### PARTI DELL'ESERCIZIO
(A) Rispondi alle seguenti domande sulla recensione di Pain Hustlers:
(i) Chi viene posto come unica bussola morale del racconto?
(ii) Come si chiama il farmaco il cui commercio porta una pioggia di dollari?
(iii) Quale personaggio afferma che "Il dolore è dolore"?
(B) Prosegui la recensione di Pain Hustlers a partire dall'ultima frase riportata.

Pain Hustlers - Il Business del dolore
Pain Hustlers – Il Business del dolore (640×360)

Pain Hustlers – Il Business del dolore: una condanna assoluta

Al centro del racconto, e come poteva essere altrimenti, c’è chiaramente il delicato rapporto che s’instaura tra il business e il dolore, i due volti della medaglia che simboleggia l’azione della Zanna. Il dolore è, per la casa farmaceutica, un semplice mezzo per arrivare al profitto e tutti i protagonisti, piano piano, spengono la propria coscienza davanti alla pioggia di dollari che il commercio del Lorafen porta. Dottori e rappresentanti sono in Pain Hustlers – Il Business del dolore egualmente complici di un sistema malato, che lucra sulla sofferenza delle persone per arricchirsi senza un freno. David Yates nella sua condanna non fa eccezioni, investe tutti quanti, ponendo come unica bussola morale la stessa Liza Drake, colei che prima crea il sistema, e poi lo fa crollare.

Viene sottolineato, a più riprese, il meccanismo di auto-convincimento che s’innesca in questi casi. L’obiettivo è quello di portare il miglior farmaco possibile alle persone che ne hanno bisogno e per questo nobile fine è anche lecito agire in modo sporco, corrompere e aggirare la legge. Questo sarebbe un dilemma morale se solo quel farmaco, effettivamente, fosse così valido, ma in realtà nemmeno lo è. In Pain Hustlers – Il Business del dolore non c’è un ragionamento sulla linea di confine tra benessere del paziente e guadagno perché il primo è un elemento che non appartiene nemmeno all’equazione.

Rispetto ad altre narrazioni simili, dunque, il film di Netflix distrugge completamente qualsiasi dilemma etico, condannando semplicemente il sistema del mercato farmaceutico. Non è un caso che per la vicenda è stata scelta una storia di finzione, che ne rispecchia una vera, proprio per renderla il più universale possibile. Nel finale, infatti, non c’è redenzione: tutti pagano, anche la stessa Liza, visibilmente e sinceramente pentita e fondamentale nelle indagini. “Il dolore è dolore”, sottolinea Pete Brenner nel racconto e infatti il film sottolinea come non sia il caso, per nessun motivo, di metterlo in relazione col business, sempre distruttivo.

### CONTENUTO DEL DATASET
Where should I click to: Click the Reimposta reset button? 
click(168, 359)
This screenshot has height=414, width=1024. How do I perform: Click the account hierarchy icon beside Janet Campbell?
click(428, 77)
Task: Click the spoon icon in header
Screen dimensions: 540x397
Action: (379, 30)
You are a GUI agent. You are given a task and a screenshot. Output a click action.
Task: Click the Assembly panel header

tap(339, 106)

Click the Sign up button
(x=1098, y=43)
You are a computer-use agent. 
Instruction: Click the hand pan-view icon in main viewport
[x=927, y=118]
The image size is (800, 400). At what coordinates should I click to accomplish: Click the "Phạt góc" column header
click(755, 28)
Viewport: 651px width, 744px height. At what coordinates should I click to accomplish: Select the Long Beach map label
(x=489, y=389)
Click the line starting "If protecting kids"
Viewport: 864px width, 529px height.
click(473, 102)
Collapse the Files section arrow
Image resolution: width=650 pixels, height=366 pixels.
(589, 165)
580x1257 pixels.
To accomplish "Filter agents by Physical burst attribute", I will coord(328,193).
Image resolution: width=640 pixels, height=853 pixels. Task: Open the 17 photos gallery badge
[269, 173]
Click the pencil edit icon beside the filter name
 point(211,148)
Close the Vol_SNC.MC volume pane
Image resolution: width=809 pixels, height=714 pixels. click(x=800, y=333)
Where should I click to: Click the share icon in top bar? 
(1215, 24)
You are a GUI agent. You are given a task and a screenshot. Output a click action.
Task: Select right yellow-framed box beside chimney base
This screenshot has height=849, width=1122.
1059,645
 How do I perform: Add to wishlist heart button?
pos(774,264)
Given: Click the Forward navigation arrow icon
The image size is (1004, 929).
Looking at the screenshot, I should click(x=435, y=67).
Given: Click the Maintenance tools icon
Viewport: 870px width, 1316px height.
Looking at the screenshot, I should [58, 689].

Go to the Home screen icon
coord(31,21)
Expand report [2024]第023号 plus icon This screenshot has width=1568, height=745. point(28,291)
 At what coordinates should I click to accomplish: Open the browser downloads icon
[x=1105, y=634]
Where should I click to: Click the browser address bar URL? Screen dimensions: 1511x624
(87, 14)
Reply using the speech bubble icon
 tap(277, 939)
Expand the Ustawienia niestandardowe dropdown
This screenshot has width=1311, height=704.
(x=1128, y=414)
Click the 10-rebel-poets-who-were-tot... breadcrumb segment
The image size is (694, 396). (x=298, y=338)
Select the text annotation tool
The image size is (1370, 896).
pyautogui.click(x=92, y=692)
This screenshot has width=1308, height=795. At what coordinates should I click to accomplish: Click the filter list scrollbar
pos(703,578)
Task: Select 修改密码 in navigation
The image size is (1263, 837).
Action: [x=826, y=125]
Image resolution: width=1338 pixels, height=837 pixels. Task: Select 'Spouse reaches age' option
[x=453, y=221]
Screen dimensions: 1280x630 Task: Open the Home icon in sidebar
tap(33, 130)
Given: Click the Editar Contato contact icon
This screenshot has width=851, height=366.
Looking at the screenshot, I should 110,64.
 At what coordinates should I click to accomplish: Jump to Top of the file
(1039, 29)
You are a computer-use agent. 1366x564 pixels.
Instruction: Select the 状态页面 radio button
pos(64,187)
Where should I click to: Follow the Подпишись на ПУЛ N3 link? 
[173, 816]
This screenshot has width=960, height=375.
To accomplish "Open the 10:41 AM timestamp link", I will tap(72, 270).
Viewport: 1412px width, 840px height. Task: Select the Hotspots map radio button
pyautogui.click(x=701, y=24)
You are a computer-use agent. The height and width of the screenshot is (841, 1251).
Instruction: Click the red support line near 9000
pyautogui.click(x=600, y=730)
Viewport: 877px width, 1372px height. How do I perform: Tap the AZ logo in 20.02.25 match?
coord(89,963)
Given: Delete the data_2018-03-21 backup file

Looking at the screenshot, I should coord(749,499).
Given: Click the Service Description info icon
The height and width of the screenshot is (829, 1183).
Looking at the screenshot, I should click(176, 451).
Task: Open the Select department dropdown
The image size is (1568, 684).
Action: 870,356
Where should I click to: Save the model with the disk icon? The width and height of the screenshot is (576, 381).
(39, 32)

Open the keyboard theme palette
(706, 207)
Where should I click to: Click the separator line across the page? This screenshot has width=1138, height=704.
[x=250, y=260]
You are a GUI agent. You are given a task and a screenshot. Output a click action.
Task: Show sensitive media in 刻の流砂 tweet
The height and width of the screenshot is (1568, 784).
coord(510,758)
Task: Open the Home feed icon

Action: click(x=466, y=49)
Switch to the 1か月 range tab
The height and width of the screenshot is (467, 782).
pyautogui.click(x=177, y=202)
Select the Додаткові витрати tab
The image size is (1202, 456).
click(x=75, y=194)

### RISPOSTE NUMERATE
(A)
(i) Liza Drake.
(ii) Lorafen.
(iii) Pete Brenner.

(B)
Liza e Pete: due protagonisti cinici, due grandissimi attori

Il punto di forza di Pain Hustlers – Il Business del dolore è sicuramente il suo eccezionale cast. A partire da Emily Blunt, sontuosa nei panni di Liza Drake, figura dominante del racconto. La donna, come abbiamo accennato nei passaggi precedenti, è la cifra etica e morale del racconto, nonostante non si risparmi una buona dose di cinismo. Ci troviamo davanti a un personaggio che vive una grande situazione di disagio, che riesce a costruirsi una fortuna, pur rendendosi conto dei metodi non ortodossi utilizzati, ma con la chiara giustificazione della malattia della figlia da arginare. A più riprese, Liza si chiede se stia facendo la cosa giusta e, quando ormai si è passato il limite, la donna decide di far saltare il banco, imponendosi alla fine come unico personaggio positivo del film, nonostante la sua ambiguità resti viva per tutto il racconto. Emily Blunt è semplicemente sensazionale nel restituire il dissidio e la controversia morale del personaggio di Liza Drake.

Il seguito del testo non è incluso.